Please write out exactly the lines that begin at the line containing "Viewport: 1116px width, 1092px height." and run to the end of the records.

:: Data records ::
═══

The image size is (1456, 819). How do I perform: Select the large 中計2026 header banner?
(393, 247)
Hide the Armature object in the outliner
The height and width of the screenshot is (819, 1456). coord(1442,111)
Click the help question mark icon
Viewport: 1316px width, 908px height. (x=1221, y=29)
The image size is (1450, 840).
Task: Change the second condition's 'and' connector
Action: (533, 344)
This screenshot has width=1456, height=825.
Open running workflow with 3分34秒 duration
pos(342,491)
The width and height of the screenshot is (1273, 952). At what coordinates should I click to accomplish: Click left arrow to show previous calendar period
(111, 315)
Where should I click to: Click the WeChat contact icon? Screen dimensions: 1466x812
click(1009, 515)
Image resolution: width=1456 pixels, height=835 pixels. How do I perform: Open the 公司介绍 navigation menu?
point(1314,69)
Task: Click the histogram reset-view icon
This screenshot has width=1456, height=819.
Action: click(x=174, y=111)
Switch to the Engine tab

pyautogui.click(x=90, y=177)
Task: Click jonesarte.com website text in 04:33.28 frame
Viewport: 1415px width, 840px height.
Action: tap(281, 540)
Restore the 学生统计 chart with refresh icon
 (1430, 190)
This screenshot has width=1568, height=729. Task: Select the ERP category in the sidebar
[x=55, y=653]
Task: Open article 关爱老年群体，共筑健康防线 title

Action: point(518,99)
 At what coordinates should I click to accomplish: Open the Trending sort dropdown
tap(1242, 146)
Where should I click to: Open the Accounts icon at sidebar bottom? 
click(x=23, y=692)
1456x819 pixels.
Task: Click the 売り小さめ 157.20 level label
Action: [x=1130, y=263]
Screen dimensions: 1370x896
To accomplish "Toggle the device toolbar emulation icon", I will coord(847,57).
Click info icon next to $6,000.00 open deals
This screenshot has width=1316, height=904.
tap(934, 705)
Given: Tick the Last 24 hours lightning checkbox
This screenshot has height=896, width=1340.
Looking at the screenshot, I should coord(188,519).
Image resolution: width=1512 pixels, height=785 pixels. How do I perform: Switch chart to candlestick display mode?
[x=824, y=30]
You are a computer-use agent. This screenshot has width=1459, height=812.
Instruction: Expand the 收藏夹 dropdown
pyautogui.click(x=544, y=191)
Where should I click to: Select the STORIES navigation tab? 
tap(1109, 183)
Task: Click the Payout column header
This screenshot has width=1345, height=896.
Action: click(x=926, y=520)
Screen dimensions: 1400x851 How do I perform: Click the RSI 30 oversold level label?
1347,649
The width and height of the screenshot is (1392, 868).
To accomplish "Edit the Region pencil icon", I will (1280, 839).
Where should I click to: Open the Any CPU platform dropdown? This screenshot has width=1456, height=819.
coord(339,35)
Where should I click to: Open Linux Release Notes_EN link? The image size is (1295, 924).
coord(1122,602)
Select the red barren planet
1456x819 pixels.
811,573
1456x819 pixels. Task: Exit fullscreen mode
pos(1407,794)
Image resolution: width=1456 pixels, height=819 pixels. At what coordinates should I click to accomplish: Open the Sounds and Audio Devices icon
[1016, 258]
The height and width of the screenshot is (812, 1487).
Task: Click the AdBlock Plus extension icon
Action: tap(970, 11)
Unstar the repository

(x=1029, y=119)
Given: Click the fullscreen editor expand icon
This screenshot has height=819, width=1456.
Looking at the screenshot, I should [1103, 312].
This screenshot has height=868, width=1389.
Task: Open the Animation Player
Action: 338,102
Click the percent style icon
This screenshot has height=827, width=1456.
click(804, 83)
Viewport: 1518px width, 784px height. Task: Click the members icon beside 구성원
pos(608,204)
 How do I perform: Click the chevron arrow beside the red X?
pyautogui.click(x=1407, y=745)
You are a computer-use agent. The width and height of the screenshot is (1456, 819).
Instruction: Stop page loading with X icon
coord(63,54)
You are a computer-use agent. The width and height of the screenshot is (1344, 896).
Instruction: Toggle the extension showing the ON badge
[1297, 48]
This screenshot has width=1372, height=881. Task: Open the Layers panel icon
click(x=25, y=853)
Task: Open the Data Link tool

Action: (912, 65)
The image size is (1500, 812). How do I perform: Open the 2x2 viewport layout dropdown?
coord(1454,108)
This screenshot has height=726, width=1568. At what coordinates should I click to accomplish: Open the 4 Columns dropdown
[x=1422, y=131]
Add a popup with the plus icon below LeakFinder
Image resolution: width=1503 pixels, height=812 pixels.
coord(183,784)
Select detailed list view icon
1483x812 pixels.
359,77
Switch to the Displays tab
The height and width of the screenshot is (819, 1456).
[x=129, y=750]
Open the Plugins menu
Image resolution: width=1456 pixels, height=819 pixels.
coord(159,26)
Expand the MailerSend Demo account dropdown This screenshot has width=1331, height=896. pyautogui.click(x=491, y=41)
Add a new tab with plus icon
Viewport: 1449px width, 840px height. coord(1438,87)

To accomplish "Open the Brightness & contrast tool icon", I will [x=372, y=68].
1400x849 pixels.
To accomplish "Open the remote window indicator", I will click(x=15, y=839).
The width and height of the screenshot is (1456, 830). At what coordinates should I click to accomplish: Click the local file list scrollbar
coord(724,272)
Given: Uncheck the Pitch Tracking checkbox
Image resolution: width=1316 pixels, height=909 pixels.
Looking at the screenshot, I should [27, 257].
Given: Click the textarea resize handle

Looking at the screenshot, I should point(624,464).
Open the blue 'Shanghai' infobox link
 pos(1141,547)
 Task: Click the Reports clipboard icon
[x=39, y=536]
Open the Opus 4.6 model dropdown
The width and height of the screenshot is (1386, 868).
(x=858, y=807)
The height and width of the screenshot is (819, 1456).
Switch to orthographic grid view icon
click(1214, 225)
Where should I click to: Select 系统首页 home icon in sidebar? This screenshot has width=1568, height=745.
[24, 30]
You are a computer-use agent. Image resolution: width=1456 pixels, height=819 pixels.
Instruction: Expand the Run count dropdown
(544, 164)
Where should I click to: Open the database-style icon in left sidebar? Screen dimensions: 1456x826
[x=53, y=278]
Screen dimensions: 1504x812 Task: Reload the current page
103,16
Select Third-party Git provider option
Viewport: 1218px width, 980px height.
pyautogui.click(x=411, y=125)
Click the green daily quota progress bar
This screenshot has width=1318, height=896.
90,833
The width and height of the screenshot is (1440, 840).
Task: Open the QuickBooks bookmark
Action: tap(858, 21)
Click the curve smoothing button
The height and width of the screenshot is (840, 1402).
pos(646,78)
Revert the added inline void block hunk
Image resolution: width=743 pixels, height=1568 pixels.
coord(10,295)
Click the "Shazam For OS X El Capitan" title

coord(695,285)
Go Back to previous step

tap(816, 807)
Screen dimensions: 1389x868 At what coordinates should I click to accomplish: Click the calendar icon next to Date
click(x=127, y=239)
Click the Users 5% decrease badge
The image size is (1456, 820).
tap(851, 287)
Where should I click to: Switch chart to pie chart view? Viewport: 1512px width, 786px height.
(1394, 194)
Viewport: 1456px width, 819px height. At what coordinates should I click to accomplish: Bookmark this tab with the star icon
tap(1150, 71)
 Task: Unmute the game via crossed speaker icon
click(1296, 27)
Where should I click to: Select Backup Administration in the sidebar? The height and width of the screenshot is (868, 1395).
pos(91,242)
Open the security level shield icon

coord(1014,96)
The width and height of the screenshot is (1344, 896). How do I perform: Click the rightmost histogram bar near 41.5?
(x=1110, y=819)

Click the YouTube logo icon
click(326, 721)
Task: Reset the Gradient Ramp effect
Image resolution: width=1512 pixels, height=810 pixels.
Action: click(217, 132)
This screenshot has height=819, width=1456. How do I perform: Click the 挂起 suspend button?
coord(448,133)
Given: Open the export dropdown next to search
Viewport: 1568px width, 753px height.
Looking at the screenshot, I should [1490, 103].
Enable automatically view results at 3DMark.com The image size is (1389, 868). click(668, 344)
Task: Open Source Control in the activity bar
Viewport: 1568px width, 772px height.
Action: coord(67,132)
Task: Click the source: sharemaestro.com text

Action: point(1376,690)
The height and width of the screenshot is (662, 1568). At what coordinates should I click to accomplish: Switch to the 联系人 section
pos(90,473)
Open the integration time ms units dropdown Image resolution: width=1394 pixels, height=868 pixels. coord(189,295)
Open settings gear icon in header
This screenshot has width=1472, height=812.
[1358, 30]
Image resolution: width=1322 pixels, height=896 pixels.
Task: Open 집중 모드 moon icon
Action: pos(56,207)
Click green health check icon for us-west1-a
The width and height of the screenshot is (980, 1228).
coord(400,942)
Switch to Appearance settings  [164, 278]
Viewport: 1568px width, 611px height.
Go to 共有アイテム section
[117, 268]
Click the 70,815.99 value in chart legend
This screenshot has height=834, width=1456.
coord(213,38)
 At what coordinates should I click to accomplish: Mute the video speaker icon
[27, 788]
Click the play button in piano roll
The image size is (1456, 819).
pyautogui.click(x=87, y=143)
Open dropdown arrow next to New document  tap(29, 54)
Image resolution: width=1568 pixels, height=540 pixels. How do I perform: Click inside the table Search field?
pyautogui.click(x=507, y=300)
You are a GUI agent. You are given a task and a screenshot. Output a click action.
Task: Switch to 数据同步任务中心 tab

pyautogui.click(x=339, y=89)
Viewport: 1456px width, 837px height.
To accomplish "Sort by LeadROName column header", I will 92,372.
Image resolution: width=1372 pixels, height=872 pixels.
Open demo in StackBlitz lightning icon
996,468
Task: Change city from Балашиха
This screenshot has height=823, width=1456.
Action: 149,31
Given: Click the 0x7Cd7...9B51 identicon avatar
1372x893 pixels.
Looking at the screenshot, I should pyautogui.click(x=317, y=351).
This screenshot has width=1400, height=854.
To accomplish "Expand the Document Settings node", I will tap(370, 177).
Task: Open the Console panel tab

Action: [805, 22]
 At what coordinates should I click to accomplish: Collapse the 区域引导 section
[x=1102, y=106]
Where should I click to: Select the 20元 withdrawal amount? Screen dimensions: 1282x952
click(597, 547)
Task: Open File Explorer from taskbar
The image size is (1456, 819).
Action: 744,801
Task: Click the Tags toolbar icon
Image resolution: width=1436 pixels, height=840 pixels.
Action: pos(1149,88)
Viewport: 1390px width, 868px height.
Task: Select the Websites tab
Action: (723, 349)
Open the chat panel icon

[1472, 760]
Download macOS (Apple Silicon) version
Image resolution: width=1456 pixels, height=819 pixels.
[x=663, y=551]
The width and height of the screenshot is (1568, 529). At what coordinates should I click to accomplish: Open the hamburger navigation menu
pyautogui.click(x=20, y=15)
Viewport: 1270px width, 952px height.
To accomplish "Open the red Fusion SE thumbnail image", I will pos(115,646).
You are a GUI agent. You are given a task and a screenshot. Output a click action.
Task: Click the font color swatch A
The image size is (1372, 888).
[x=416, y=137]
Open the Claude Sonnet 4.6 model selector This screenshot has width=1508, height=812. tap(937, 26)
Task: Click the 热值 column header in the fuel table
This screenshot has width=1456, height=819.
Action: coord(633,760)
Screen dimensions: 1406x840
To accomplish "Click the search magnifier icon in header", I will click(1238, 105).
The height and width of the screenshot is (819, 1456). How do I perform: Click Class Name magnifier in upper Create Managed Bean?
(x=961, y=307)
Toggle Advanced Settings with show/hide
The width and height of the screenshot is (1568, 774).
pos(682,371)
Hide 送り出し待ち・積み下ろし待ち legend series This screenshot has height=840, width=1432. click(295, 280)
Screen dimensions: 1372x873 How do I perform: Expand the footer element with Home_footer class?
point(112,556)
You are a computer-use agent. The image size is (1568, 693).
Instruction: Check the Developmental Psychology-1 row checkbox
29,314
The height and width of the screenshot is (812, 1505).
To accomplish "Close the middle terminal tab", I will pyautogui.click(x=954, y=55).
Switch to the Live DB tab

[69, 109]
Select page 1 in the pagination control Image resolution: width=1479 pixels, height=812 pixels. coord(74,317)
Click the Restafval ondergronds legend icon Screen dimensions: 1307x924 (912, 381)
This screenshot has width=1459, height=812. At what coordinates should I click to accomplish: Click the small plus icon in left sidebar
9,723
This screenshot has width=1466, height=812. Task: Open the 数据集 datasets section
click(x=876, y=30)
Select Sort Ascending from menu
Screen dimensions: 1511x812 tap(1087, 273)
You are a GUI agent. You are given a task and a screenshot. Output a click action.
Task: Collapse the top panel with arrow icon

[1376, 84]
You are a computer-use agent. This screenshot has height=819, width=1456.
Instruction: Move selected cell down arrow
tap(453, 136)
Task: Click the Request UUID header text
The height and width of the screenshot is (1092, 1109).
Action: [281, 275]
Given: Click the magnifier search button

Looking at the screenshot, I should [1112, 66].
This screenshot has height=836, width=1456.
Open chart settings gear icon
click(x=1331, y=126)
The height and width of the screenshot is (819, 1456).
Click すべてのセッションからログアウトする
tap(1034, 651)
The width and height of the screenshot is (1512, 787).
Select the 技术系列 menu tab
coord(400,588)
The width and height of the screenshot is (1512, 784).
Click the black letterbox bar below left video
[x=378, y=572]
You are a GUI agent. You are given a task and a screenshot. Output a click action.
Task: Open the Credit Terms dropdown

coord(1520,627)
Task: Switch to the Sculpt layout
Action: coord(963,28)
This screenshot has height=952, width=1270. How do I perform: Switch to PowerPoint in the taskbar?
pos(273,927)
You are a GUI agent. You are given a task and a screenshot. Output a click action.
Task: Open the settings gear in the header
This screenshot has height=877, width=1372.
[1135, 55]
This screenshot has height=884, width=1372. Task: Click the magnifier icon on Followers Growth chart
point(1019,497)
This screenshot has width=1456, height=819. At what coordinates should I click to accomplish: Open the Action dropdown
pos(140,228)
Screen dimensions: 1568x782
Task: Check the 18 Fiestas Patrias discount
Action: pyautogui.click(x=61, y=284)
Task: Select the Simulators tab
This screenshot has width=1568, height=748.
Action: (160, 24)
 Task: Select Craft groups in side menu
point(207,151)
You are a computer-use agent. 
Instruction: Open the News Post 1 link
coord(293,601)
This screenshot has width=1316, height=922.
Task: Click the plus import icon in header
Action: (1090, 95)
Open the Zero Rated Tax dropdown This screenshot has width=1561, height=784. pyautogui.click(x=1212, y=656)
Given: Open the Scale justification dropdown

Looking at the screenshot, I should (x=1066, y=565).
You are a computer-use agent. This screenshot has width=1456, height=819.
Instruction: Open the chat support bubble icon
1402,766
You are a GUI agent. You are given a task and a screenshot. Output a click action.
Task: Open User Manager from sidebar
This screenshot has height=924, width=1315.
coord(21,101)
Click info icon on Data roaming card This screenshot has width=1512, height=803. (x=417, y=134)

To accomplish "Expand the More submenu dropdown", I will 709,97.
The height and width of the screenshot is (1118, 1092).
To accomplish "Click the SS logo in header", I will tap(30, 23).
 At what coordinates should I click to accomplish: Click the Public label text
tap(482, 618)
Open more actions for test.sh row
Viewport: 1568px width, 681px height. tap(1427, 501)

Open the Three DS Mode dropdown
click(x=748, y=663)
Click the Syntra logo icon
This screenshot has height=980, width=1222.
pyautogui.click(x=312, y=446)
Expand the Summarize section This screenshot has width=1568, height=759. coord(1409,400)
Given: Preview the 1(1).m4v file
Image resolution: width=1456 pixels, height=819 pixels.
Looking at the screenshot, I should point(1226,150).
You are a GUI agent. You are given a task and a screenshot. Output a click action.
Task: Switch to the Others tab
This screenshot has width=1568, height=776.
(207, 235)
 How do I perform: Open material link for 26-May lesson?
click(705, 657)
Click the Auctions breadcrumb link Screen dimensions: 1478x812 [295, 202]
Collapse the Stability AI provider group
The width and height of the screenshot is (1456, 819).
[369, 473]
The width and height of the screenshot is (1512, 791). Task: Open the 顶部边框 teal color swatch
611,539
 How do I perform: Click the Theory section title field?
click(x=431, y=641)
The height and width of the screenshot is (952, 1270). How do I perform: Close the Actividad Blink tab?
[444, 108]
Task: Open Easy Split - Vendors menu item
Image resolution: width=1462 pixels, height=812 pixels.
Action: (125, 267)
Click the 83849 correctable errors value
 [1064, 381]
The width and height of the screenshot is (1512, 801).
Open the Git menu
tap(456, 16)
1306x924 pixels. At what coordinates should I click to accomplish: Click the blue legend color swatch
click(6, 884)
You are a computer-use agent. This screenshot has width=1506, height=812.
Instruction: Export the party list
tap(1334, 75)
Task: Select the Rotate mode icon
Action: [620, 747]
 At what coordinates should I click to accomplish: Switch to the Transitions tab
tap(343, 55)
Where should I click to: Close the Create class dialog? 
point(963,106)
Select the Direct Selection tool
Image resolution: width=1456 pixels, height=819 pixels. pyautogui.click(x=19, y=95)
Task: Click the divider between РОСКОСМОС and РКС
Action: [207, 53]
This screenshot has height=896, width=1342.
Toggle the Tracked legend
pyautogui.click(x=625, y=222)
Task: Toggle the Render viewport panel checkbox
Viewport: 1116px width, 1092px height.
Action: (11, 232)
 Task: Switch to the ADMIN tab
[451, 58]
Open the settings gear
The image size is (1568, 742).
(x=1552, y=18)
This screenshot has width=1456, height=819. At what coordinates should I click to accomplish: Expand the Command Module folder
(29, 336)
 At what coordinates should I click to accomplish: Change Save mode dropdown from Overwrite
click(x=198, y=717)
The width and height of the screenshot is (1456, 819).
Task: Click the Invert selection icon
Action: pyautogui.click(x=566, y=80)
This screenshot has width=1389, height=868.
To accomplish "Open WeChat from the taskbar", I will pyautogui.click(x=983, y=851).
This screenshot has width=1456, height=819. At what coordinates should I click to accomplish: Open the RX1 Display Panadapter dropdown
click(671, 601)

═══

:: Result of this exercise ::
Viewport: 1116px width, 1092px height.
Action: (11, 232)
 Task: Switch to the ADMIN tab
[451, 58]
Open the settings gear
The image size is (1568, 742).
(x=1552, y=18)
This screenshot has width=1456, height=819. At what coordinates should I click to accomplish: Expand the Command Module folder
(29, 336)
 At what coordinates should I click to accomplish: Change Save mode dropdown from Overwrite
click(x=198, y=717)
The width and height of the screenshot is (1456, 819).
Task: Click the Invert selection icon
Action: pyautogui.click(x=566, y=80)
This screenshot has width=1389, height=868.
To accomplish "Open WeChat from the taskbar", I will pyautogui.click(x=983, y=851).
This screenshot has width=1456, height=819. At what coordinates should I click to accomplish: Open the RX1 Display Panadapter dropdown
click(671, 601)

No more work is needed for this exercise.